# TO BE DONE
Reproduce the records word for word, beginning at their first line and stopping after the line that contains "click(66, 31)".

# SUPPLIED INFORMATION
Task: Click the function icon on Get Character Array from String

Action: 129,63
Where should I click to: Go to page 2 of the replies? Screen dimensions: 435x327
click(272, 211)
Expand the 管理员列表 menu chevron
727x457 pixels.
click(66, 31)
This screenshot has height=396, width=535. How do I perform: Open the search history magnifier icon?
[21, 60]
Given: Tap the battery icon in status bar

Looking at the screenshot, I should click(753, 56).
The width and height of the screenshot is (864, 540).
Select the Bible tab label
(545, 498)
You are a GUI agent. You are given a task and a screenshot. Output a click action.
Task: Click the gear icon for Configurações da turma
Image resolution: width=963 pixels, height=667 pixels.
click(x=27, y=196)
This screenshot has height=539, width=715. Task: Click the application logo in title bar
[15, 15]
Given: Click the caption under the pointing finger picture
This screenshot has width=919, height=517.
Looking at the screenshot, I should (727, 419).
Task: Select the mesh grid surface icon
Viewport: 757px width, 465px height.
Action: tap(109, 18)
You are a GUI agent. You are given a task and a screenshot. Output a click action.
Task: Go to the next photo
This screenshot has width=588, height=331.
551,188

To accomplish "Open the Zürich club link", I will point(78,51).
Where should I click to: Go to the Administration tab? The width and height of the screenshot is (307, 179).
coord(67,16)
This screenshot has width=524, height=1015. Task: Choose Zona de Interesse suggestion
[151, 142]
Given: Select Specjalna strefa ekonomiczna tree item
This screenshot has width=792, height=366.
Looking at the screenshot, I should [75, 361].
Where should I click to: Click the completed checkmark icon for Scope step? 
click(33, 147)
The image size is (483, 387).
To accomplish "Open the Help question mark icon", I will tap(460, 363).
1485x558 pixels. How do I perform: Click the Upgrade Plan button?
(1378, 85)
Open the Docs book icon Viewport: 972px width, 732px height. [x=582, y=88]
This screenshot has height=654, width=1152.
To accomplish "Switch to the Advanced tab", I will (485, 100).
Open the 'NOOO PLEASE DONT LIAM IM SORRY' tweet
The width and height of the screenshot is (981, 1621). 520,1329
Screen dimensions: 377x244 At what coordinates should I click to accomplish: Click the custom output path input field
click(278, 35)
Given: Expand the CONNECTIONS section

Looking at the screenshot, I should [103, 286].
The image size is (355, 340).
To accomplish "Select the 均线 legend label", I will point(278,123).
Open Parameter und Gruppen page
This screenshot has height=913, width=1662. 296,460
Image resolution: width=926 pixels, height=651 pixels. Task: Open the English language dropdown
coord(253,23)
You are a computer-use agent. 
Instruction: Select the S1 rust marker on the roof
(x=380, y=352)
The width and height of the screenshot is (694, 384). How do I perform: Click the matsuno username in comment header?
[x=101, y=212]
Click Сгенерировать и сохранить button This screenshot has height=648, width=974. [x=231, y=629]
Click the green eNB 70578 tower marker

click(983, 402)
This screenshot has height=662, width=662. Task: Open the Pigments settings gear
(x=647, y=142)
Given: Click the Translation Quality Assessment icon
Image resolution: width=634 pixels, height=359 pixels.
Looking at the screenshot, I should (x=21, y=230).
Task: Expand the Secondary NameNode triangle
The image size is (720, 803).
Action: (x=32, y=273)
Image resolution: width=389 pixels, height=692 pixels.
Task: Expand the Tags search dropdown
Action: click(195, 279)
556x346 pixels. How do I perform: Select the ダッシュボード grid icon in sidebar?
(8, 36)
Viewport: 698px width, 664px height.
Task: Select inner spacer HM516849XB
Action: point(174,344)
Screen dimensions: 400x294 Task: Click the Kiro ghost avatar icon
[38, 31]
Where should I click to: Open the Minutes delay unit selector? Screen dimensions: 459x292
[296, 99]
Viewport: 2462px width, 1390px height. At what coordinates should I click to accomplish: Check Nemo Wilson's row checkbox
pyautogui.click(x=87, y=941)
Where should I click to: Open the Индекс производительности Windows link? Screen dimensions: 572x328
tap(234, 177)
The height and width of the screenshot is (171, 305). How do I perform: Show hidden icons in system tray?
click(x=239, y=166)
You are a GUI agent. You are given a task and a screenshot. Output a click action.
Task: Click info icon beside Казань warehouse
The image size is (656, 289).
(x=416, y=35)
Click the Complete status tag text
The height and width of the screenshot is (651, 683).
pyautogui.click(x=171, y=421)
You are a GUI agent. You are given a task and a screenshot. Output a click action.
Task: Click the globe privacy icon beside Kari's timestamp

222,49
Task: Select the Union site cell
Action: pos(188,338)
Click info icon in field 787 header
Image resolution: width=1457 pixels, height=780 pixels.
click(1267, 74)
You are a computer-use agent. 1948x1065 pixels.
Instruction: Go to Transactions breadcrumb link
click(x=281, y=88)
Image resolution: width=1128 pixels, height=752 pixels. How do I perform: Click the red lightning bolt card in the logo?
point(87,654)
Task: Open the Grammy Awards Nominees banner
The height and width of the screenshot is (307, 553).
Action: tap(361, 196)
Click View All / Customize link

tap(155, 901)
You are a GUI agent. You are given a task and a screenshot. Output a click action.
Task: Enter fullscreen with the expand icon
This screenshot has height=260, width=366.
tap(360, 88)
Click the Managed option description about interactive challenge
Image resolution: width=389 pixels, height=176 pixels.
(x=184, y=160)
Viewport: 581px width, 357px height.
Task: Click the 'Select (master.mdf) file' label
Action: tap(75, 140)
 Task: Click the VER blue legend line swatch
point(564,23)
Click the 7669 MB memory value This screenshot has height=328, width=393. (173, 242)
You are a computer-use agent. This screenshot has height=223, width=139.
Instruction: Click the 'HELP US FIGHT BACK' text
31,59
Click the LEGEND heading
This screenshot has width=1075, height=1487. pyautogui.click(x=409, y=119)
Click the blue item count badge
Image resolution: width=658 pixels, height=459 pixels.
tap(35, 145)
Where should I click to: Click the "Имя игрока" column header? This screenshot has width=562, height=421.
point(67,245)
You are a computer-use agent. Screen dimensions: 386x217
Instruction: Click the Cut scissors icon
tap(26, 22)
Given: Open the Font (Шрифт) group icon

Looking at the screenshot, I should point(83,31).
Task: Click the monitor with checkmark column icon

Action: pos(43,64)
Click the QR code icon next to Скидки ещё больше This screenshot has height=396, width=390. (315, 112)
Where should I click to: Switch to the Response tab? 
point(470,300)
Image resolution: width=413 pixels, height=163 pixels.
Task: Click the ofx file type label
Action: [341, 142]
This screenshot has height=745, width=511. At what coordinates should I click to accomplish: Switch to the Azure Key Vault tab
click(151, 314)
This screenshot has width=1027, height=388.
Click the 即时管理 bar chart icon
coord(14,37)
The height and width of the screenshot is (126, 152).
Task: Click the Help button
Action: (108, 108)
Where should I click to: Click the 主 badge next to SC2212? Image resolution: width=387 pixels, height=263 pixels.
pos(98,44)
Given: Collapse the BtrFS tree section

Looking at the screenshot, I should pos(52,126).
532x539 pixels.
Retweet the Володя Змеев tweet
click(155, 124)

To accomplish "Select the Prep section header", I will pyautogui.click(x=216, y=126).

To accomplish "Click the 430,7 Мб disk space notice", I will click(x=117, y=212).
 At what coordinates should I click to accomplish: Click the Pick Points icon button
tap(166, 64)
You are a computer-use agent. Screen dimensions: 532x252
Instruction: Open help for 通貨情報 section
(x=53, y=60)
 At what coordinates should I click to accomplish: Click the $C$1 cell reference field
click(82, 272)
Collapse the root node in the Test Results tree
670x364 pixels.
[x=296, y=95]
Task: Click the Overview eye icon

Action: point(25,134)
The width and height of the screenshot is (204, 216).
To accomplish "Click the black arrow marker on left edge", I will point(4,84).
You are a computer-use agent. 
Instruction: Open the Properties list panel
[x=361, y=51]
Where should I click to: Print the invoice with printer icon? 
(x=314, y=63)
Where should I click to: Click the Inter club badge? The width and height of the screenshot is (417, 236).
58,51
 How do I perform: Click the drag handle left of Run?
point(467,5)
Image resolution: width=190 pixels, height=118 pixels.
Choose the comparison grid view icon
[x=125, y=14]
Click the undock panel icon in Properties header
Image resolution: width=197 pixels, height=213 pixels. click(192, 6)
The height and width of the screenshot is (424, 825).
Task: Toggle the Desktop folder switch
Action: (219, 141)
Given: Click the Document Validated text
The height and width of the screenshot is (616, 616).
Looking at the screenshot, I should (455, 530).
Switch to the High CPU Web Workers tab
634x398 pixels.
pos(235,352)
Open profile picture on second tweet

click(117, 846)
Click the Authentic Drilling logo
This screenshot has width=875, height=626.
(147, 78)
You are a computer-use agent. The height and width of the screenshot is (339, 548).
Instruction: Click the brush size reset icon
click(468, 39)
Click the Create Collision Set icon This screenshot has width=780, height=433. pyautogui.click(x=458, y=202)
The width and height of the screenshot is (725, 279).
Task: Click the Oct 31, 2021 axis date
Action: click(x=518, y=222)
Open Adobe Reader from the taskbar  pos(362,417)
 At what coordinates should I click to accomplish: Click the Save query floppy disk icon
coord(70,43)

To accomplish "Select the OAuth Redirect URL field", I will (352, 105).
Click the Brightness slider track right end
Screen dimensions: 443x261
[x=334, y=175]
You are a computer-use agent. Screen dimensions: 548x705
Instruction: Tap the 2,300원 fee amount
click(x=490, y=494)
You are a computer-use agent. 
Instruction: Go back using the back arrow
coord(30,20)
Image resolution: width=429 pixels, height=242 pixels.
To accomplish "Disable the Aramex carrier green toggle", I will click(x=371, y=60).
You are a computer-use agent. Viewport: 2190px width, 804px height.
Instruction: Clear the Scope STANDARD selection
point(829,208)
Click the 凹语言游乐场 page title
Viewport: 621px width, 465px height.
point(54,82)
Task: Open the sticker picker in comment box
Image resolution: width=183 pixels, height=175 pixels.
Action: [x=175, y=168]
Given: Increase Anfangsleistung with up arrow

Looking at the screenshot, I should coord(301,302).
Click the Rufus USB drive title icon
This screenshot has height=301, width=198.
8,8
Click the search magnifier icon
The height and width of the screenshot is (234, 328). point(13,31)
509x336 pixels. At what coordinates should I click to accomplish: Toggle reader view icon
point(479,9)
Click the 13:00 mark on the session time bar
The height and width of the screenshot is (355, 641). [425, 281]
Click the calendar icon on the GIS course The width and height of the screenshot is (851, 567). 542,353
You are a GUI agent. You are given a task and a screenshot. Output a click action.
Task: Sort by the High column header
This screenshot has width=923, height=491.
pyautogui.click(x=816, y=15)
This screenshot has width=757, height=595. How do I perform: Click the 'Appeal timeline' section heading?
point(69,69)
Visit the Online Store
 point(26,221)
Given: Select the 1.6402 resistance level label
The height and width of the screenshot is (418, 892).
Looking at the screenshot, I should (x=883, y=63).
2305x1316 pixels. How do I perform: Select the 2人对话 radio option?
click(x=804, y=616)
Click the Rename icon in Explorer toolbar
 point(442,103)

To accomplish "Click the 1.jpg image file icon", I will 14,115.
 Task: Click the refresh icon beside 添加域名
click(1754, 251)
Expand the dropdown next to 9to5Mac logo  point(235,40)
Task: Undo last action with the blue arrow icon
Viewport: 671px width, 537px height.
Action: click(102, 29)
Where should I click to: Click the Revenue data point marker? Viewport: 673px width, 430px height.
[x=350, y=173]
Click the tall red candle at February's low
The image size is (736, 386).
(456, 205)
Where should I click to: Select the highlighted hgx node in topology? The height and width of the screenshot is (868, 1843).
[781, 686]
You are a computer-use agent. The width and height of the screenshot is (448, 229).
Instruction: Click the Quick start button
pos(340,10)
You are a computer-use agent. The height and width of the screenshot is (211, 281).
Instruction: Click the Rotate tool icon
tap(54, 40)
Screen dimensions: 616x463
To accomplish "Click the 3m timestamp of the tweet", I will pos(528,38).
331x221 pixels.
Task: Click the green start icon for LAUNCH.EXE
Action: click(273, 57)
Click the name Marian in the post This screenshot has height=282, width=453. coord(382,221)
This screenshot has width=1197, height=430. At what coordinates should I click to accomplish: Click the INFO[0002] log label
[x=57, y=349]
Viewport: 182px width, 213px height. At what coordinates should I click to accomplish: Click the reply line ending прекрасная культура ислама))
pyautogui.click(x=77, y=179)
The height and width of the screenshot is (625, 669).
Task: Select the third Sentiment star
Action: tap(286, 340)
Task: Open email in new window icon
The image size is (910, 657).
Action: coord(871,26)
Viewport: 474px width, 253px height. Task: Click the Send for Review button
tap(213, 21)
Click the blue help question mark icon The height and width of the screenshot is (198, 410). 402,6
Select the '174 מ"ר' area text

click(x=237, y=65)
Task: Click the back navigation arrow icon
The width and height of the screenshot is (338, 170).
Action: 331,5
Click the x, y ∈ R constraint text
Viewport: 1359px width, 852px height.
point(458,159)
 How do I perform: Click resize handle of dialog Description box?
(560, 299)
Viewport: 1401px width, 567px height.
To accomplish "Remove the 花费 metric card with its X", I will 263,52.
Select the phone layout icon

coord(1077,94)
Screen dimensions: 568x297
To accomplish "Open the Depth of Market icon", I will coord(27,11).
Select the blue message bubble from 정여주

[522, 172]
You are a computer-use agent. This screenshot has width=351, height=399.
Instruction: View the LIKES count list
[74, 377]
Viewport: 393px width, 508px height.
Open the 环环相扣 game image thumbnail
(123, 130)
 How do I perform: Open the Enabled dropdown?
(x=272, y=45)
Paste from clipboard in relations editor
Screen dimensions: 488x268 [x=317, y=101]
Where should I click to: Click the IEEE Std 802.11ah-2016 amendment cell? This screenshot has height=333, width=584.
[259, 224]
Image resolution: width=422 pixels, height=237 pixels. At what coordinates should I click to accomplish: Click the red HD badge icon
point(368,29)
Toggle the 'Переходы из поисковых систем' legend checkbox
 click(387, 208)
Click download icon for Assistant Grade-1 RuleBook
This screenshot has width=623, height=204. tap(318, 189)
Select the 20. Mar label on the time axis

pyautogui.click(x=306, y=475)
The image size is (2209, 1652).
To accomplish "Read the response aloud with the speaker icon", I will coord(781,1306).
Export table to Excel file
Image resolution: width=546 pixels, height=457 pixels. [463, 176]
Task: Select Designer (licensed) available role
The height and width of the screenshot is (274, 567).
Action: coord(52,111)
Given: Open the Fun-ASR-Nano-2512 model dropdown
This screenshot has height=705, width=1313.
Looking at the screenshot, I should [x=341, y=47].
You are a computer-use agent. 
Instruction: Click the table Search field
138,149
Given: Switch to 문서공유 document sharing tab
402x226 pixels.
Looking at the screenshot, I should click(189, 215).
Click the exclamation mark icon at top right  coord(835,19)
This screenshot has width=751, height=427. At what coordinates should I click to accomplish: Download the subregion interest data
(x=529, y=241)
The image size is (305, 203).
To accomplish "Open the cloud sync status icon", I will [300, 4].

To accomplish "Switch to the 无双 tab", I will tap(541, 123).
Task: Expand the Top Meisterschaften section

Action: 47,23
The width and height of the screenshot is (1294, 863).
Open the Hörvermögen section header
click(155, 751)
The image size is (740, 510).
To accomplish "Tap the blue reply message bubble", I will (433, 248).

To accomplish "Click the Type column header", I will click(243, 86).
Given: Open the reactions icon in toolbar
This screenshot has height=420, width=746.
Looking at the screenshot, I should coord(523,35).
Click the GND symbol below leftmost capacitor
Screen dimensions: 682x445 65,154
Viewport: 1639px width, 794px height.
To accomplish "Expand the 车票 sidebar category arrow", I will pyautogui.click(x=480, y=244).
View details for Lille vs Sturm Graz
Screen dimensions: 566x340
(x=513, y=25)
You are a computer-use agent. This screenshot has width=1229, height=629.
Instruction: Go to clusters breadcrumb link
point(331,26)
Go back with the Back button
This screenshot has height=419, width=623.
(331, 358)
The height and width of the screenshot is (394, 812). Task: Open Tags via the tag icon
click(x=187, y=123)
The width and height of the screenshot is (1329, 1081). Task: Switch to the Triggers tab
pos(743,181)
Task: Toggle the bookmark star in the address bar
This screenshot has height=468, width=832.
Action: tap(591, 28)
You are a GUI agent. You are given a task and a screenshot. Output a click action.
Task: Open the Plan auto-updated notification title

# SOLUTION TO THIS TASK
Task: Click the function icon on Get Character Array from String

Action: 129,63
Where should I click to: Go to page 2 of the replies? Screen dimensions: 435x327
click(272, 211)
Expand the 管理员列表 menu chevron
727x457 pixels.
click(66, 31)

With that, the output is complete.